石巻線の歴史と石巻港駅

1.石巻線の歴史 2.石巻駅と石巻港駅

 

女川駅にある女川温泉ゆぽっぽ(2018年6月)


石巻線の歴史

石巻線小牛田(こごた)~女川間を結ぶ路線であり、東北地方を走る他のローカル線と比べると観光色は薄く、東北地方の南北を縦貫する東北本線と宮城県第二の都市となる石巻市や日本有数の漁港がある女川町を結ぶ生活路線となっています。

 

女川駅(2018年6月)

 

その歴史をみると、1911年(明治44年)に仙北軽便鉄道に鉄道敷設が許可され、1912年(大正元年)に小牛田~石巻間が開業しました。石巻は北上川の河口に栄えたまちであり、古くから米の積み出し港としての役割を担ってきました。東北本線の開通による影響で石巻は衰退は目に見えるようになり、仙北軽便鉄道による鉄道敷設はそうした状況を打開するためのものでもありました。

 

女川駅に到着するキハ110形(2018年10月)

 

その後、仙北軽便鉄道は1919年(大正8年)に国有化されて仙北軽便線と称しました。1920年(大正9年)になると、その軌間が762ミリだったことから1,067ミリに改軌しました。1921年(大正10年)には石巻軽便線と改称した後、1922年(大正11年)には石巻線と改めています。1939年(昭和14年)には石巻~女川間を延伸開業して全通となります。石巻線は現在でも全線にわたり、非電化の単線です。なお、1958年(昭和33年)に女川~女川港間の貨物線が開業していますが、1980年(昭和59年)に廃止となっています。

 

女川駅ホーム(2018年10月)

 

石巻線では国鉄時代からキハ40形・キハ48形が活躍してきました。しかし、2015年(平成27年)にはこれらの車両が定期運用から外れ、キハ110形が使用されるようになりました。

 

女川駅に到着するキハ110形(2018年10月)


石巻駅と石巻港駅

広い東北地方を南北に走る東北本線に対して、石巻線や陸羽東線(りくうとうせん)は東北地方を横断する役割を担ってきました。小牛田駅ではその東北本線と接続しますが、小牛田駅から石巻および仙石線貨物支線を経由して石巻港駅へと至る貨物列車も走ります。仙石線貨物支線の終点となる石巻港駅は日本製紙石巻工場の西端に位置しており、この貨物列車はここからの紙製品の輸送を担っており、日本の産業を支える重要な役割を果たしています。
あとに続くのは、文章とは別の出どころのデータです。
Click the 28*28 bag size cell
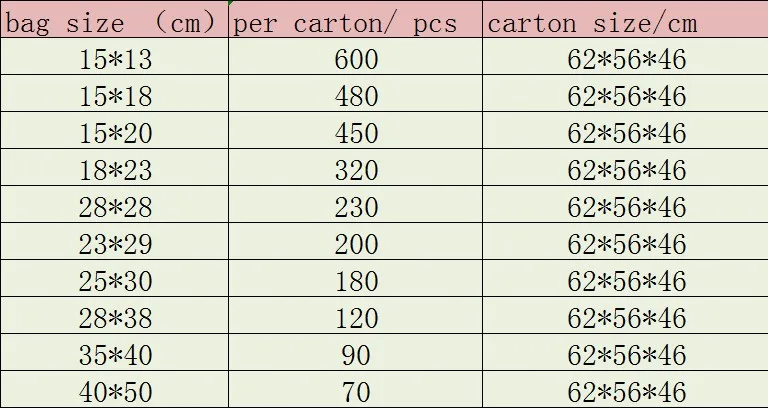This screenshot has width=768, height=408. (x=115, y=208)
石巻駅では仙石線と接続します。仙石線は1928年(昭和3年)に宮城電気鉄道が開業した路線ですが、この時点で石巻駅は国鉄石巻線の駅舎と宮城電気鉄道の駅舎が120メートルほど離れて存立することになりました。その後、宮城電気鉄道も戦時買収により国有化されることになりますが、2つの駅は同じ国鉄の路線でありながら離れたまま2つの駅舎が存続し続けることになり、お互いの路線を乗り継ぐ乗客は一度改札を出なければならない状態が続きました。乗客は石巻線の駅を「汽車駅」、旧宮城電気鉄道の駅を「電車駅」と呼ぶなどして区別していました。この状態に終止符が打たれたのは1990年(平成2年)のこと、石巻駅では線路とホームが付け替えられて、駅舎は「汽車駅」に統一されることになります。